RAW DATA –

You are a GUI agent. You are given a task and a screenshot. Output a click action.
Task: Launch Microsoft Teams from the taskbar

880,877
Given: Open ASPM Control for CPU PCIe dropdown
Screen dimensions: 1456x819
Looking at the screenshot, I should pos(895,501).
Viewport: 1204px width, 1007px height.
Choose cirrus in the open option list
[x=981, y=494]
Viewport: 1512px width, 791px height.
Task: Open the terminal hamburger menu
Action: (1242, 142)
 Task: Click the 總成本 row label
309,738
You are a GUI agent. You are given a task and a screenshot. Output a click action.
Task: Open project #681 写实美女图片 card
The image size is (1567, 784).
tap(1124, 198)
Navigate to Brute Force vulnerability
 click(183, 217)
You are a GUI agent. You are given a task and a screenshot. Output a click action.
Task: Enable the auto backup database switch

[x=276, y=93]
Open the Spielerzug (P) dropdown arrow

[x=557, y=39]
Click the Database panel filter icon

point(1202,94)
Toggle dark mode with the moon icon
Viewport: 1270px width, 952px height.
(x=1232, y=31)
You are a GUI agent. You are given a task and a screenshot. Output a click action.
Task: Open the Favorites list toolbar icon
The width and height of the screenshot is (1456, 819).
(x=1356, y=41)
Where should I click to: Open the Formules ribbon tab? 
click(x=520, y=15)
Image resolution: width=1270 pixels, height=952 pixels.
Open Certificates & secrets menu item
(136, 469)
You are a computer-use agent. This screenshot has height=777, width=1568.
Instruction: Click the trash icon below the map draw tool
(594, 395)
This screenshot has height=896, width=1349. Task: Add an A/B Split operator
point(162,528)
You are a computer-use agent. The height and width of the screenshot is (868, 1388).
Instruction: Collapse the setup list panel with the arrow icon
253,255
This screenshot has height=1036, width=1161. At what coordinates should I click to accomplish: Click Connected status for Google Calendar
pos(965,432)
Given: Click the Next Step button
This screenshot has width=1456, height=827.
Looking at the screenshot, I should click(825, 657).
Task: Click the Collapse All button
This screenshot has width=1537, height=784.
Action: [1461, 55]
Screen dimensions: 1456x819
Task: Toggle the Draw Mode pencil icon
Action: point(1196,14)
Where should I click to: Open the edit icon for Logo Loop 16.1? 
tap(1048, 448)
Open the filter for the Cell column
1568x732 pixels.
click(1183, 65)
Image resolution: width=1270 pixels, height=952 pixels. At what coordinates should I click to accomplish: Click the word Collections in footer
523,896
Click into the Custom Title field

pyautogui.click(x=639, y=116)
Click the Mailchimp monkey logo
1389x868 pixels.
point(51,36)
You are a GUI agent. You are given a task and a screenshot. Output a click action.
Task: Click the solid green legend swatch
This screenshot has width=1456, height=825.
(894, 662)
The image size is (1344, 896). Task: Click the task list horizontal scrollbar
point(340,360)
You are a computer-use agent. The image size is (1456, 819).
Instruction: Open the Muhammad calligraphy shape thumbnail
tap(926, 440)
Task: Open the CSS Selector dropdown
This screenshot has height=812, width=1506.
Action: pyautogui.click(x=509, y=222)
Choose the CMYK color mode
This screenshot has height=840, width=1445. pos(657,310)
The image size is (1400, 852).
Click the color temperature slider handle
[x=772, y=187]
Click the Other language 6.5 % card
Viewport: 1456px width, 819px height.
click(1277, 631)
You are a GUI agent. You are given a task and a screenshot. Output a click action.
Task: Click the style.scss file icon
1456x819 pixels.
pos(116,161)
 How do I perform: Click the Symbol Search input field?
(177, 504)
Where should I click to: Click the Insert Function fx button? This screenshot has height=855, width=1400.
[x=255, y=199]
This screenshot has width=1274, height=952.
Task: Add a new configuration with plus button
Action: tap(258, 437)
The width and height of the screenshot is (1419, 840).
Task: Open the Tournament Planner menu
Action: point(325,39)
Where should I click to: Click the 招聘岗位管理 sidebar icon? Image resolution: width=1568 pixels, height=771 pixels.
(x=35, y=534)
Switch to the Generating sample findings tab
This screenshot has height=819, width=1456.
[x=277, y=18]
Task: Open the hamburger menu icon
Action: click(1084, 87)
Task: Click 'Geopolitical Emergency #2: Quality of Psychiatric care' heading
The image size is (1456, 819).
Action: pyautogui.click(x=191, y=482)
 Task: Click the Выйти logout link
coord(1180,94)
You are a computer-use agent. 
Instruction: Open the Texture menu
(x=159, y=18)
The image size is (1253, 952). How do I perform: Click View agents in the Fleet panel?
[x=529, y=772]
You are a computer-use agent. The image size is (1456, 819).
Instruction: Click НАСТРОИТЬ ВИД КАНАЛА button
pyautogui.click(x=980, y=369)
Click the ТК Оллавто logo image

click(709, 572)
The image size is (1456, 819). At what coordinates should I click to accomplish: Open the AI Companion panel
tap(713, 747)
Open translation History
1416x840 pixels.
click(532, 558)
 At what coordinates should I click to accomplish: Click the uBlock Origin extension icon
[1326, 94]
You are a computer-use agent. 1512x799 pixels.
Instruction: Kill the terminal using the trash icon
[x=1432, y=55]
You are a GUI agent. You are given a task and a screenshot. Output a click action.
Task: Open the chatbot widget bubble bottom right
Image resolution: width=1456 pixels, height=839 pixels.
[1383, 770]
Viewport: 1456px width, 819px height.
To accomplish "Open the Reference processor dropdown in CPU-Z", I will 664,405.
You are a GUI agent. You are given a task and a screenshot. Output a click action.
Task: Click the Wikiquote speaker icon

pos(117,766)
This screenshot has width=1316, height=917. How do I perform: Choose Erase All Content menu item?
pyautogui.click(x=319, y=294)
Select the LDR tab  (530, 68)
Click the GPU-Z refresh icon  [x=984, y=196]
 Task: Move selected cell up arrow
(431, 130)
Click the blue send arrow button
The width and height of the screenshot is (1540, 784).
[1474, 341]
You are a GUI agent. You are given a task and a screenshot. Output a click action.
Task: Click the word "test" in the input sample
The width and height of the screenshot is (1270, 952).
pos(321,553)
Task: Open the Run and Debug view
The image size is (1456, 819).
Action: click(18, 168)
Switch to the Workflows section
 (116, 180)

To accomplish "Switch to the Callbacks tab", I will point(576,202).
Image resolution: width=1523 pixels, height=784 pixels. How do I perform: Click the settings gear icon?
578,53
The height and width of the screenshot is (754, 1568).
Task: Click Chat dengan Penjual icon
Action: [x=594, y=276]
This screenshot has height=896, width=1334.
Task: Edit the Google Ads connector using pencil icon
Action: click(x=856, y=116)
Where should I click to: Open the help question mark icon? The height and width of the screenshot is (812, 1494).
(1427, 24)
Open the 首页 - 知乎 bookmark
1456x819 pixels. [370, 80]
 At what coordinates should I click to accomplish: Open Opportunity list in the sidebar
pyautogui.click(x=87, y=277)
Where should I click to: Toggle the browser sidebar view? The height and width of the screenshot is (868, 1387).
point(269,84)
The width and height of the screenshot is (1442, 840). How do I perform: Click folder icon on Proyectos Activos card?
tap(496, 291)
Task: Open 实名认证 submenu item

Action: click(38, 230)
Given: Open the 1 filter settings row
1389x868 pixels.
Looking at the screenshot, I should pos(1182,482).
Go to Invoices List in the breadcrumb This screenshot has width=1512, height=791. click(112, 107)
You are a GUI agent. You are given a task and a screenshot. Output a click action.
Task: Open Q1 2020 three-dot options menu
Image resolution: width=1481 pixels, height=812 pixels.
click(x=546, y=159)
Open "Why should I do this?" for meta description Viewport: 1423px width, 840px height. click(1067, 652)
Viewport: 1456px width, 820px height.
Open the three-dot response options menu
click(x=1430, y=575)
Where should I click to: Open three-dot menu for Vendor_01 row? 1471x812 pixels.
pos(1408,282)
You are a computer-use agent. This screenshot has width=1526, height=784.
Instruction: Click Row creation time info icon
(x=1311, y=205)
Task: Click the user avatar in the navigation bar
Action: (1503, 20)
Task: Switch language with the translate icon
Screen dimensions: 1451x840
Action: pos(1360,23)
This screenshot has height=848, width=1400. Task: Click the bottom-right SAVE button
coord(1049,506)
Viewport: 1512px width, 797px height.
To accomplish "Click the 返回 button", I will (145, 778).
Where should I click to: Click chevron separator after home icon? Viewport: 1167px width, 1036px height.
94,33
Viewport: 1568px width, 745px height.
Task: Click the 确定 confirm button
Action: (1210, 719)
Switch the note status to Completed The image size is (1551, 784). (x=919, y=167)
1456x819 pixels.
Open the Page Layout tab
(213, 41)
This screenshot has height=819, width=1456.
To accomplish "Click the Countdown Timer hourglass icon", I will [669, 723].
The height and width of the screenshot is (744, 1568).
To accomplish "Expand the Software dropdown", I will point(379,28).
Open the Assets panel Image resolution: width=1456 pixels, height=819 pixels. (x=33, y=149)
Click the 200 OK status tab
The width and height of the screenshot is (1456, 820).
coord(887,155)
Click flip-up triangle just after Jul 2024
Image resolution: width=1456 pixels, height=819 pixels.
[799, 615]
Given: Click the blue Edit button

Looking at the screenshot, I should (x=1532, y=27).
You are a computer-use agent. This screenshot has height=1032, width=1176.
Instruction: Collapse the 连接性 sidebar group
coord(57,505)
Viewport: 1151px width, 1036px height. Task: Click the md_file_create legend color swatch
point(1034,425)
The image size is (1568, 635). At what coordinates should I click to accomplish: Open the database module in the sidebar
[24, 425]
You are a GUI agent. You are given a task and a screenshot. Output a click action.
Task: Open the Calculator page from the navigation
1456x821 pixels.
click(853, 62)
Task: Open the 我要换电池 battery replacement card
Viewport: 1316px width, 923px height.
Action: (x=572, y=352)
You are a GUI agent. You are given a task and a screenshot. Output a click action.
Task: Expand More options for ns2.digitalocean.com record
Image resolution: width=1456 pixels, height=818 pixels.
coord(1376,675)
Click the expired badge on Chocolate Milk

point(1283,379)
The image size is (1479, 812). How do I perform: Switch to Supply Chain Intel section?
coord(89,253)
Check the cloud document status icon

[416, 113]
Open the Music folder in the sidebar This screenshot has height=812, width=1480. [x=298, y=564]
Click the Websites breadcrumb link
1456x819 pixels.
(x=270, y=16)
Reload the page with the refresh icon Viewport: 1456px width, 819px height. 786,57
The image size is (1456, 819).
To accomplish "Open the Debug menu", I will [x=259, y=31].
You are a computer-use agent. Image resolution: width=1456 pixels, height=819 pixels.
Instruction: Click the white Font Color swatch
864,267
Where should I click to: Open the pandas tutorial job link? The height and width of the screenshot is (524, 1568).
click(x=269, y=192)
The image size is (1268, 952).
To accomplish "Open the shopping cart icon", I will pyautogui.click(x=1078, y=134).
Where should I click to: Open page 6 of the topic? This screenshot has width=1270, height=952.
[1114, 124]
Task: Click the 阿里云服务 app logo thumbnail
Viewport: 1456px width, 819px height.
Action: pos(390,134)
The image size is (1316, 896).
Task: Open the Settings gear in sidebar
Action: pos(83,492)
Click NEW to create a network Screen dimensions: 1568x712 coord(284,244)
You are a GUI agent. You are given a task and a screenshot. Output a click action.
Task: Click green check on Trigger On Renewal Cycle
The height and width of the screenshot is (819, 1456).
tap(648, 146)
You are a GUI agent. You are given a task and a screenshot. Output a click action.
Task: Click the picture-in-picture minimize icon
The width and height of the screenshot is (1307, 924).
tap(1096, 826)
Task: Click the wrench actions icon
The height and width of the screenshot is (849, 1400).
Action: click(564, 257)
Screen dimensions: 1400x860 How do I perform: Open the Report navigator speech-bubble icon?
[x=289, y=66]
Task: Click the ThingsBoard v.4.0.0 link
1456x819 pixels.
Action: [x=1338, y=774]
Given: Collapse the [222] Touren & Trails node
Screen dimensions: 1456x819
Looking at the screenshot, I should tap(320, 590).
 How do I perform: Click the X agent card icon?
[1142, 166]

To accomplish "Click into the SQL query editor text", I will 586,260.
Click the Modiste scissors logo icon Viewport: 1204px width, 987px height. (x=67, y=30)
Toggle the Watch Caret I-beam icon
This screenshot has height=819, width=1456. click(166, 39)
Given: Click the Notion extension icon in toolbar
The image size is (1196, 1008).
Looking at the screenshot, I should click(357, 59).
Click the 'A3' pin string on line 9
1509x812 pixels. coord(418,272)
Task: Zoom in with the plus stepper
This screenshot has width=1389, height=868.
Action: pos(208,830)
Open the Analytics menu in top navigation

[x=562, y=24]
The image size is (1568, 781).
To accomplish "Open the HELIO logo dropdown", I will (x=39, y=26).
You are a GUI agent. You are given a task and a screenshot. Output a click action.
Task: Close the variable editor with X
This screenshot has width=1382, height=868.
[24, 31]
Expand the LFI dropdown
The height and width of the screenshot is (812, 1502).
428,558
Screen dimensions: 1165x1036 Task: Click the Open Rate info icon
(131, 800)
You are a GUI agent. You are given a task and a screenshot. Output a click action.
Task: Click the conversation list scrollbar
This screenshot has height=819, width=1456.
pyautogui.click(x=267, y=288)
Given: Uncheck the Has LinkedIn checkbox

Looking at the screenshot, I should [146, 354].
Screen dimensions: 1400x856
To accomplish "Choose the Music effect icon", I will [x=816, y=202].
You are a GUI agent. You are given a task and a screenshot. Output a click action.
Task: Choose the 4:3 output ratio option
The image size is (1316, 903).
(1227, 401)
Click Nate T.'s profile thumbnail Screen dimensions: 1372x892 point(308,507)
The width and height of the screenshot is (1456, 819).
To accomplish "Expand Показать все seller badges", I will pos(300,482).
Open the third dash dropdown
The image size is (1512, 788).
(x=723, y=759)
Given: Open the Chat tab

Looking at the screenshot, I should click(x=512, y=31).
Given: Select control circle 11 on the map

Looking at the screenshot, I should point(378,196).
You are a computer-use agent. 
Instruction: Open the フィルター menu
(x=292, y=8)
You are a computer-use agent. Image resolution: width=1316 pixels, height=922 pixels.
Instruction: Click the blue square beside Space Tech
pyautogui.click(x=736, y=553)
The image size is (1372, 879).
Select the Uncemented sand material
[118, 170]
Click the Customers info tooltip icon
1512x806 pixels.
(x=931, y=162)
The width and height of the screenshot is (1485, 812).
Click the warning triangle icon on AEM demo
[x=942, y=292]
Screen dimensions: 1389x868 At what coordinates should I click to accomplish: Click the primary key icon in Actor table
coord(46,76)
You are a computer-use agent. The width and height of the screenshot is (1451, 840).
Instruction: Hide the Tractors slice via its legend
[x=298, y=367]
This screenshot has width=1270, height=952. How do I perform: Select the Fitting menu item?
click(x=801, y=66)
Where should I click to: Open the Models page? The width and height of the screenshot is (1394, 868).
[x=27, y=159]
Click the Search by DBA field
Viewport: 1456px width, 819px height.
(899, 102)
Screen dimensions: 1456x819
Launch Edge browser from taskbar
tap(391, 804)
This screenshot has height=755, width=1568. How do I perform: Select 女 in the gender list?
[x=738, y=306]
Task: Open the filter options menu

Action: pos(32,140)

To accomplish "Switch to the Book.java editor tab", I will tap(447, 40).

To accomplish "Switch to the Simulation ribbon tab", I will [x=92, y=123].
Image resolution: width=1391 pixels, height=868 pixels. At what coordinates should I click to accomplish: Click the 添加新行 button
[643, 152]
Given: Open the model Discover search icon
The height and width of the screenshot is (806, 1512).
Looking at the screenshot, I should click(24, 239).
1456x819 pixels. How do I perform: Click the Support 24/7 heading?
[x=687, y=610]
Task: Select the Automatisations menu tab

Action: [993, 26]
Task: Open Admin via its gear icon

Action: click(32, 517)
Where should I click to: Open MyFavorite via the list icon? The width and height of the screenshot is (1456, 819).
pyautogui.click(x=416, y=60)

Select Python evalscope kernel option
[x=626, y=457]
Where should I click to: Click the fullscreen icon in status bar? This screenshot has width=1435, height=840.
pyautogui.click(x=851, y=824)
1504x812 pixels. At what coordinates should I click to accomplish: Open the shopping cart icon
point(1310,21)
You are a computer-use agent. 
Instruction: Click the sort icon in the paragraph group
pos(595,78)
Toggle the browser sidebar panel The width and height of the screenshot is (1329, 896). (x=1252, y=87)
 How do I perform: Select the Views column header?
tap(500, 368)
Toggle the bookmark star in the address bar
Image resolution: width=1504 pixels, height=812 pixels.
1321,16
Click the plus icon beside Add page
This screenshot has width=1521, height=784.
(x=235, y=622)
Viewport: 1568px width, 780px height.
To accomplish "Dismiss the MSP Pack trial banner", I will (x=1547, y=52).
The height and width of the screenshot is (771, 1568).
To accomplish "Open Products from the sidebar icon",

ABOUT THIS EXERCISE –
Filter the listing so that only lines holding the word "Debug" remain, and copy those lines.

COMPLETED EXERCISE –
Task: Open the Run and Debug view
To accomplish "Open the Debug menu", I will [x=259, y=31].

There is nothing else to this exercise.